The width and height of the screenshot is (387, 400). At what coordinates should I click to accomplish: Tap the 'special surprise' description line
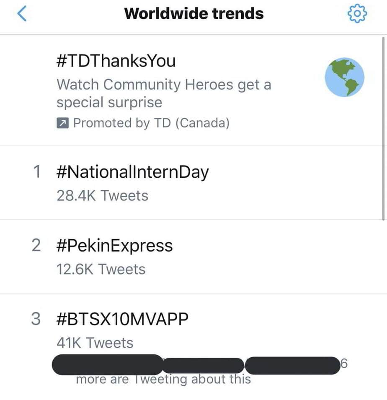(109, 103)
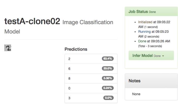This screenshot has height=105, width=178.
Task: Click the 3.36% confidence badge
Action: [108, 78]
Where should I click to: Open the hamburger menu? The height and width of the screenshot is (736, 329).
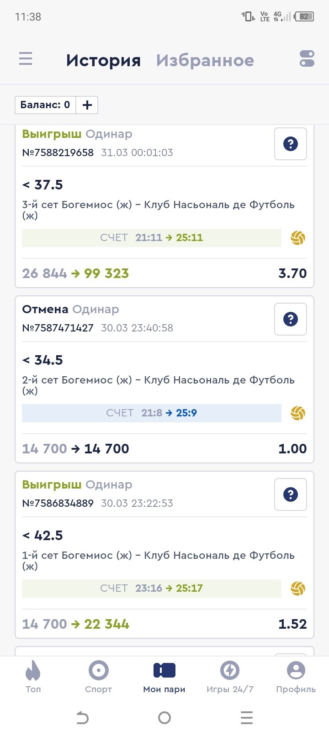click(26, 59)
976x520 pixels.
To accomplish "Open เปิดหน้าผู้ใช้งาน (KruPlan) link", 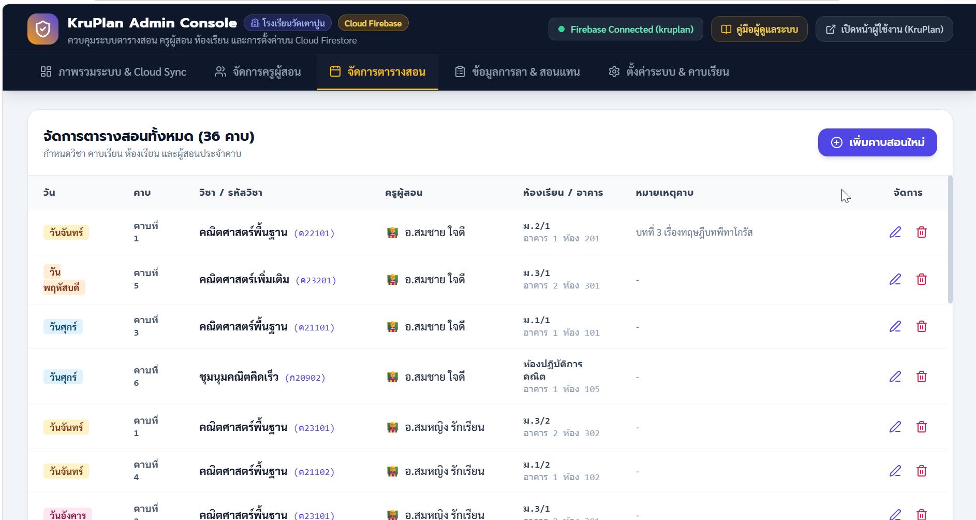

--

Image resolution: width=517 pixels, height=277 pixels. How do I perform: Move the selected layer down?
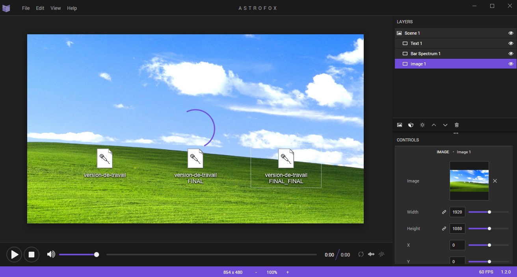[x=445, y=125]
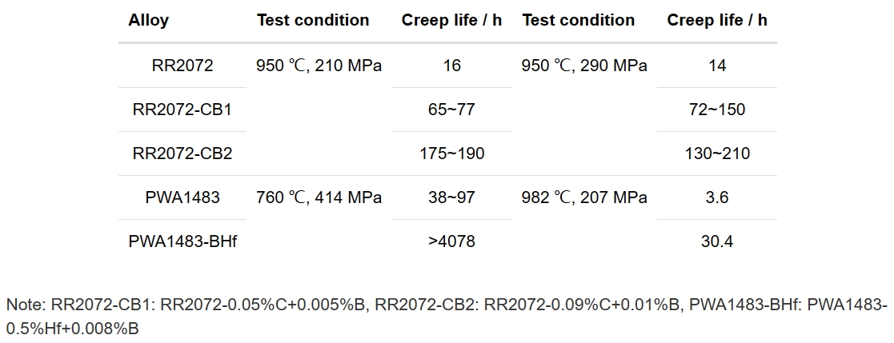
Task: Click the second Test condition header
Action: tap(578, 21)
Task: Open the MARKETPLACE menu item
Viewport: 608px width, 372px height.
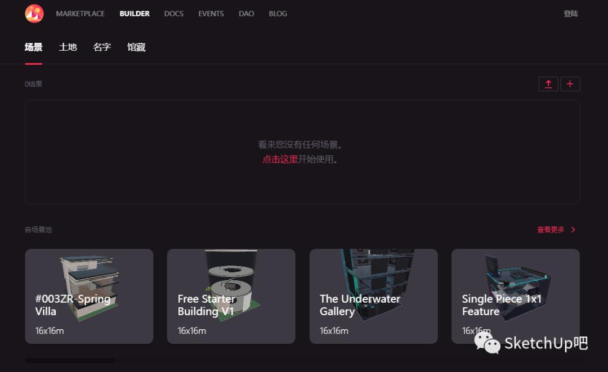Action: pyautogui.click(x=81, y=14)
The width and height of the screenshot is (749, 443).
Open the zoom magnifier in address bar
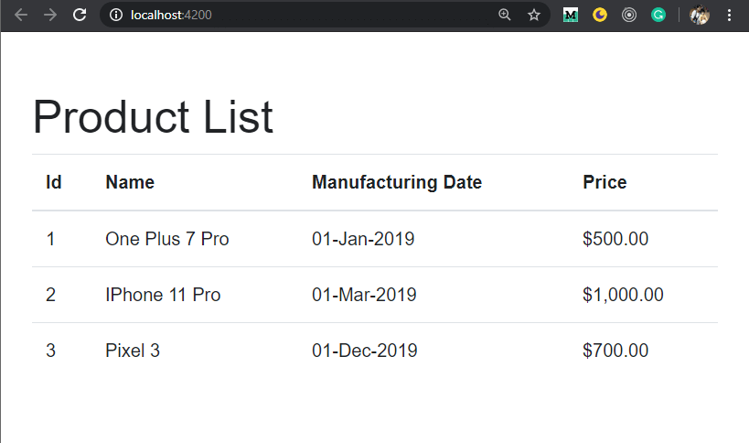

● **Try it**
Given the listing above, retype only the span of lines from the line with "Task: Open the MARKETPLACE menu item" up to and including the line with "Open the zoom magnifier in address bar", exactly as it stands and without pictures.

● **Problem solution**
Task: Open the MARKETPLACE menu item
Viewport: 608px width, 372px height.
Action: pyautogui.click(x=81, y=14)
The width and height of the screenshot is (749, 443).
Open the zoom magnifier in address bar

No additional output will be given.